SELECTED EXTRACT —
-*-*-

After last year's critically acclaimed bilingual production of The Secret Garden, the Phoenix Theatre for Children is tackling The Miracle Worker.

The play, written by William Gibson, tells the story of Helen Keller, a blind-and-deaf girl who learns to communicate with teacher Annie Sullivan.

Helen, who was born in 1880, was 19 months old when she contracted a fever that left her blind and deaf. When she was about 7, her parents hired Sullivan as a tutor. Through patience and dedication, Sullivan connected with Helen, who learned to read, write and speak by age 10.

Steven C. Anderson, who is directing the production, is using

an all-central Ohio cast, including actors who are either deaf or blind.

Reagan Belhorn, 7, of Hilliard will make her stage debut as Keller. The youngster, a first-grader at the Ohio School for the Deaf, said she has learned discipline by being in this show.

"I can't go to gymnastics class or do after-school activities," Reagan said. "Also, during the week, I have to do my homework during school instead of having recess time. Also, I will miss a lot of school and have a lot of homework to make up during performance weeks."

Although Reagan has some favorite moments in the play -- especially the food fight between Keller and Sullivan -- she has found the role challenging.

"Learning how to act blind" has been difficult, said Reagan, who relies on her ability to see people to communicate through sign language. "It is hard not to look at other people onstage."

"For Reagan to have the opportunity to see and interact with blind students and to experience what blind people might experience has been really, really beneficial," said Anderson, artistic director of the Phoenix Theatre for Children. "That's a tall order for a 7-year-old."

Sarah Hiance, who played Lilly in The Secret Garden, returns to the Phoenix stage to portray Helen's mother, Kate.

"Last year was eye-opening for me to experience deaf theater for the first time," said Hiance, 21, a senior at Otterbein who will graduate with a degree in musical theater and a minor in dance. "It has changed my life and how I look at theater. Now that I am more comfortable with the structure of building a bilingual show, I am simply blessed to be performing in another one as special as this."

-*-*-

GIVEN DATA —
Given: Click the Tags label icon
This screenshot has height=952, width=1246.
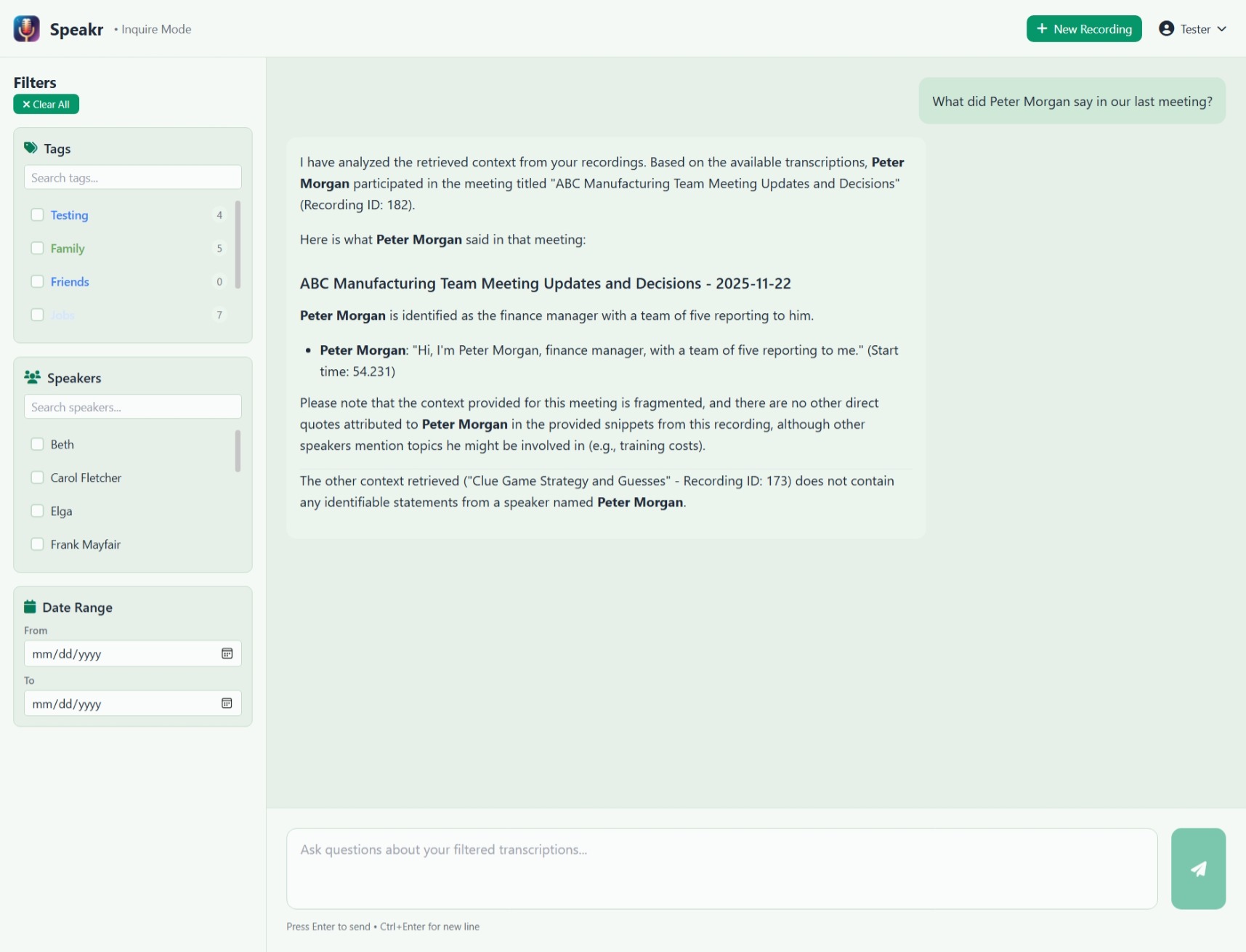Looking at the screenshot, I should tap(31, 148).
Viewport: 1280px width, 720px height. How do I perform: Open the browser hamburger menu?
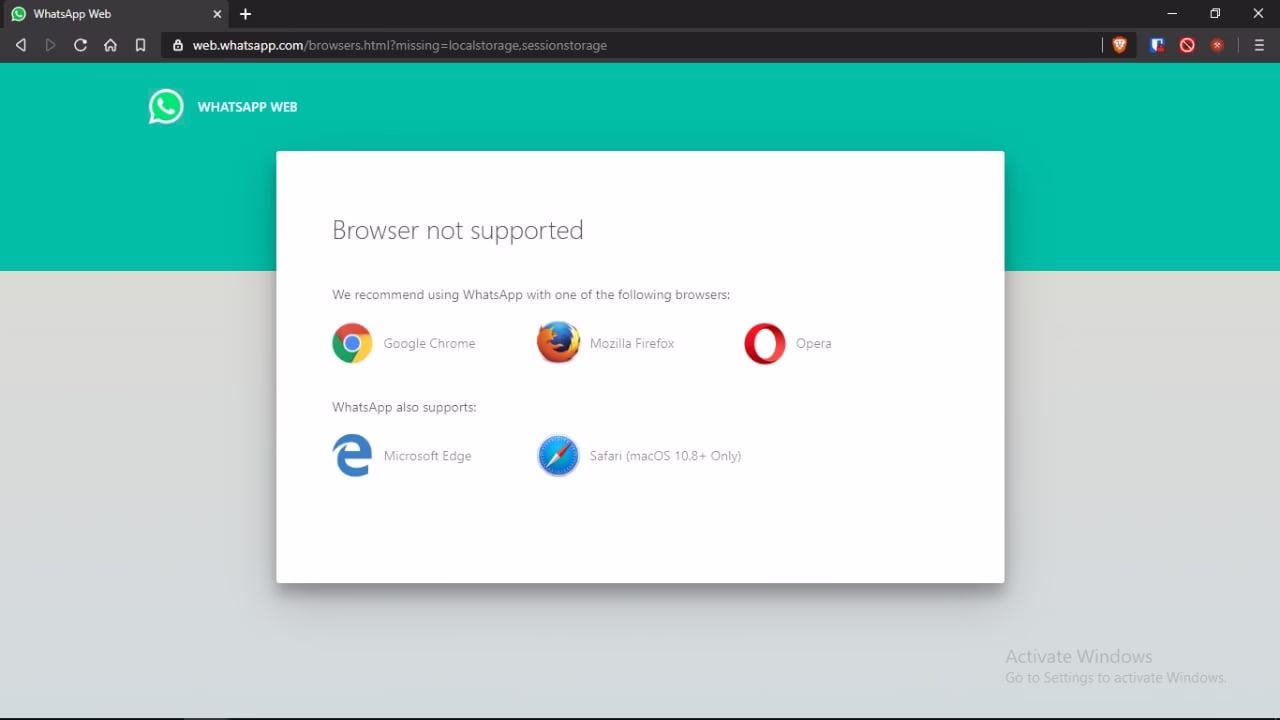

-*-*-

GIVEN EXERCISE — Continue the article about the Phoenix Theatre for Children's production of The Miracle Worker, starting after its final sentence.

RESPONSE TO THIS TASK —
Anderson found a teacher to play a teacher: Julie Stewart, who works at the Ohio School for the Deaf.

Stewart, who is deaf, was an American Sign Language coach for The Secret Garden. She wanted to audition for the role of Annie Sullivan and return to her acting roots. She has a bachelor's degree in theater and film.

The role has provided insight into Sullivan's work, said Stewart.

"My first impression of Annie was she was a strict and knowing-it-all teacher," she said. "I had no idea of her terrible past with her family and the state institution she was sent to with her brother. Now I see her as a fighting spirit who wants the best for Helen and . . . found the love from Helen (that) she has lacked since her brother died. . . . That showed me Annie is a human."

Stewart's favorite part is the scene that depicts the last two weeks Annie has to spend with Helen, a period when Annie is desperately trying to make Helen start learning.

"This scene shows me how much I feel about myself as a teacher of the deaf," she said. "There have been moments where I disagree with some of the students' education plans or school placements, but I have to let them go and trust that the plans will work out the best. That's where I find connection between myself and Annie as a teacher."

Written for television in 1957 and adapted for Broadway in 1959, the play withstands the test of time, Anderson said.

"That's what really sold me about going ahead and putting it on the schedule for this season," he said. "It's such an incredibly powerful story about the human spirit overcoming adversity. It's about becoming a teacher and how, as a teacher, you also learn."